Come with me, back to a moment that took place on a drizzly Sunday morning last summer at a delicatessen-cum-institution called The Lox Smith, in a suburb on Chicago’s North Shore, and I’ll show you what I mean. Be prepared to wait, though, before that moment happens, because the first thing you need to know about The Lox Smith on a Sunday morning – on any Sunday morning, in any month of the year, winter, spring, summer or fall – is that it’s always crowded and it’s always noisy and it’s always more like an event than it is a mere errand. That, in fact, what it feels like when you push your way in through the door is Life itself, already underway and being lived at the top of its lungs, so that there’s nothing to it but to jump right in and take a number, to grab a cup of coffee from the pot over there in the alcove to your right, and then breathe in the cinnamon and onion and garlic perfumes that will be steaming up from the bagels and bialys piled high in their bins, find a place for yourself in a pocket in the crowd, and settle on in for the ride.
“Why don’t you make that two pounds of the lox instead?” someone will most likely be calling out from somewhere at the far end of the room, while someone else will be asking, “You did make that the fat free cream cheese, right? I’ll let you answer to my wife if I come home with the regular,” and someone just beyond him will be saying, “And hey, throw in a pound of that corned beef while you’re at it. Gotta keep the cardiologists in business too,” their words crissing and crossing in a way that might make you think of all the words that have been woven together there, in that room, through all the years of Sunday mornings that have already passed, so that you might even find yourself imagining a Sunday morning, far off in the future, when a snapshot of this Sunday morning could be hanging on the wall, captioned “Delicatessen, northern Illinois, early twenty-first century,” and feeling yourself succumb to a wave of some emotion you can’t quite put a name to.

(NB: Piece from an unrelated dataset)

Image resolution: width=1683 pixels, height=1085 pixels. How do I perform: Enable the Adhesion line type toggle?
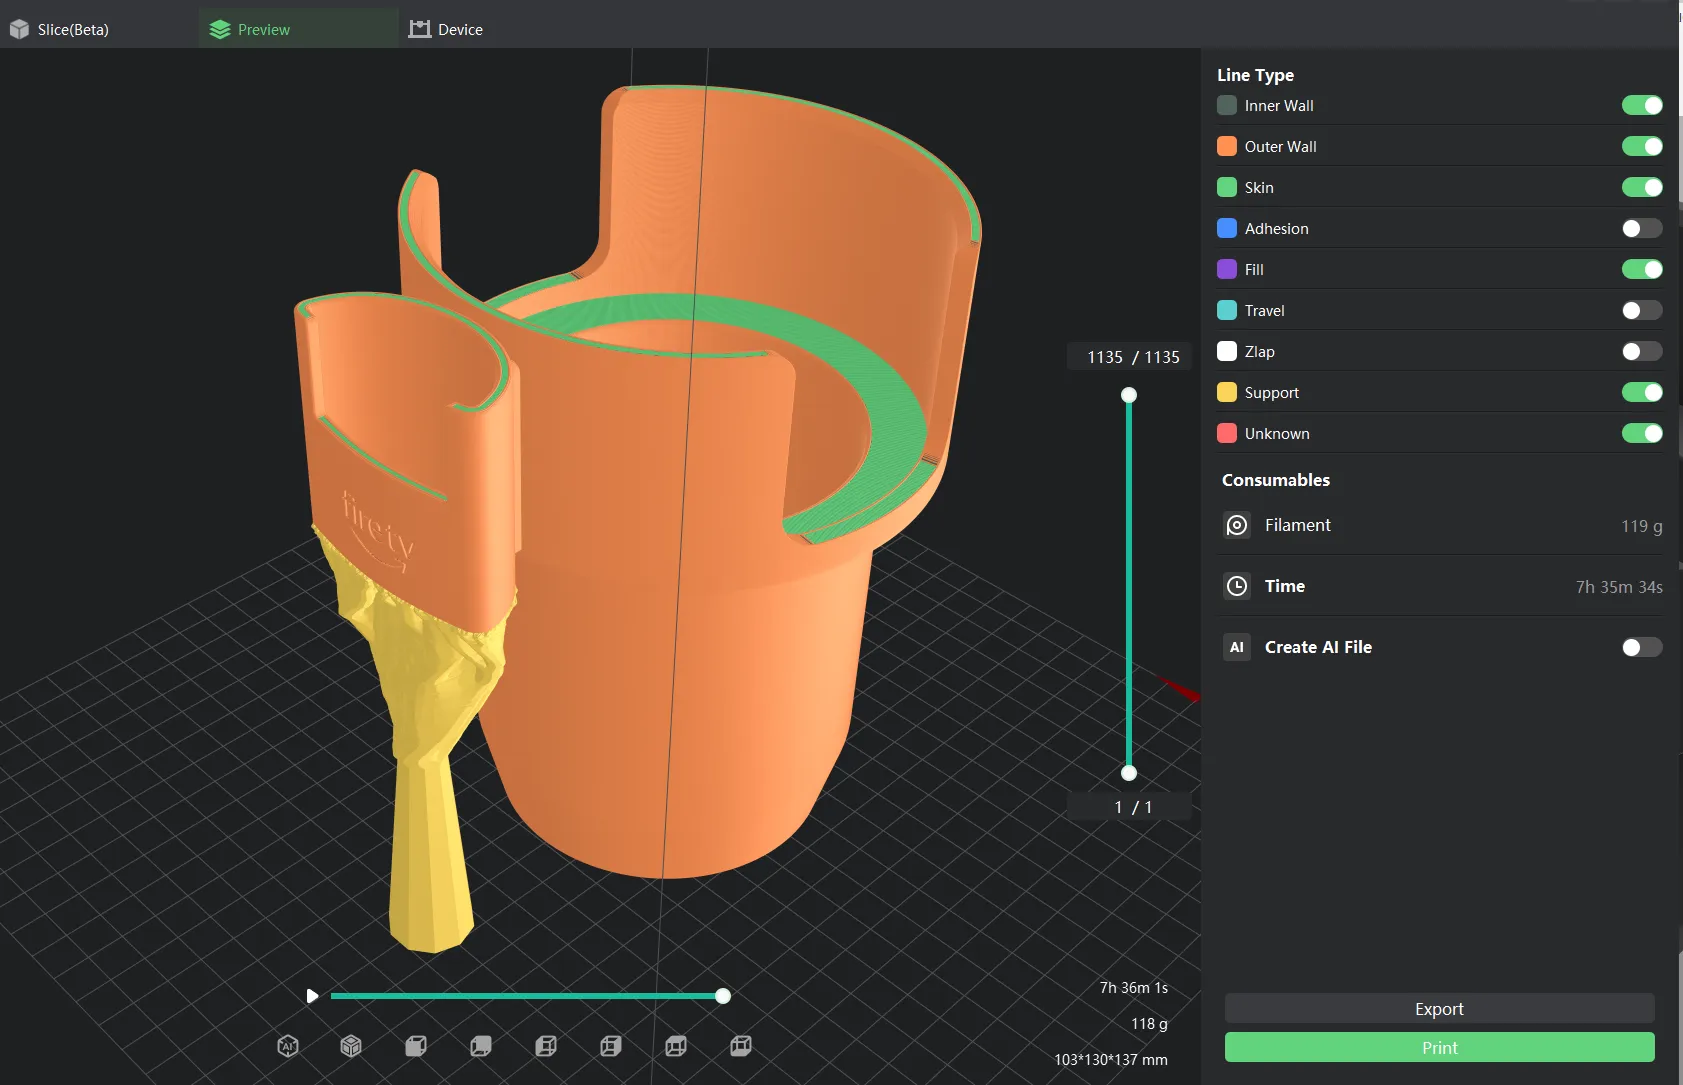[x=1641, y=229]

In which case, if that’s the mood you’re in, you might find that the sight of the row of glistening kiddush cakes lined up on the shelves just past the coffee pot will zap you right back to your grandmother’s living room, when you were maybe six or seven or so, so that you find yourself feeling the thick plastic covering she always kept on her couch crinkling beneath your thighs, and hearing her say, “Eat, bubbeleh, eat,” as she places a fragrant slice of just such a cake on a plate, and as she sets it on your lap and brushes a stray hair behind your ear with a hand whose touch you have never stopped missing.
Or maybe not. Maybe what you’ll be doing instead is watching the ballet being performed behind the counter, where men named Rodrigo and Sabino and Philippe and Jesus, born in towns named Huitzuco and Guanajuato and Chalantenango and Sensuntepeque, who have been working in the kitchen since midnight, are now moving out of it, its door shimmying behind them, then back into it again, and then out – to the counter, the kitchen, the counter and back – with trays of knishes and strudel and nova and pastrami hoisted high up in the air above their heads, while, all around them, in front of them, between them, among them, Moises and Javier and Francisco and Alfonso are glancing at the Currently Being Served sign up there on the wall and then turning back to survey the crowd and call out, “Aforty-afour! Who has it, aforty-afour?” Are leaning in toward whatever customer they happen to be waiting on at the moment, their hand cupped to their ear, asking, “You want it the asalmon asalad orihinal, or the new deloxe astyle we have anow anew?” Are holding up a small container of cream cheese, their eyes filled with mourning, asking, “You really think is enough this, for aso many bagels?” Are slicing, are dicing, are scooping, are weighing, are spreading and smoothing and counting out and packing in, are finishing up and wrapping up and adding up one order, while already swiveling around to see the number board and calling out, “aforty-anine? Who has it aforty-anine?” so that they can get started right in on the next.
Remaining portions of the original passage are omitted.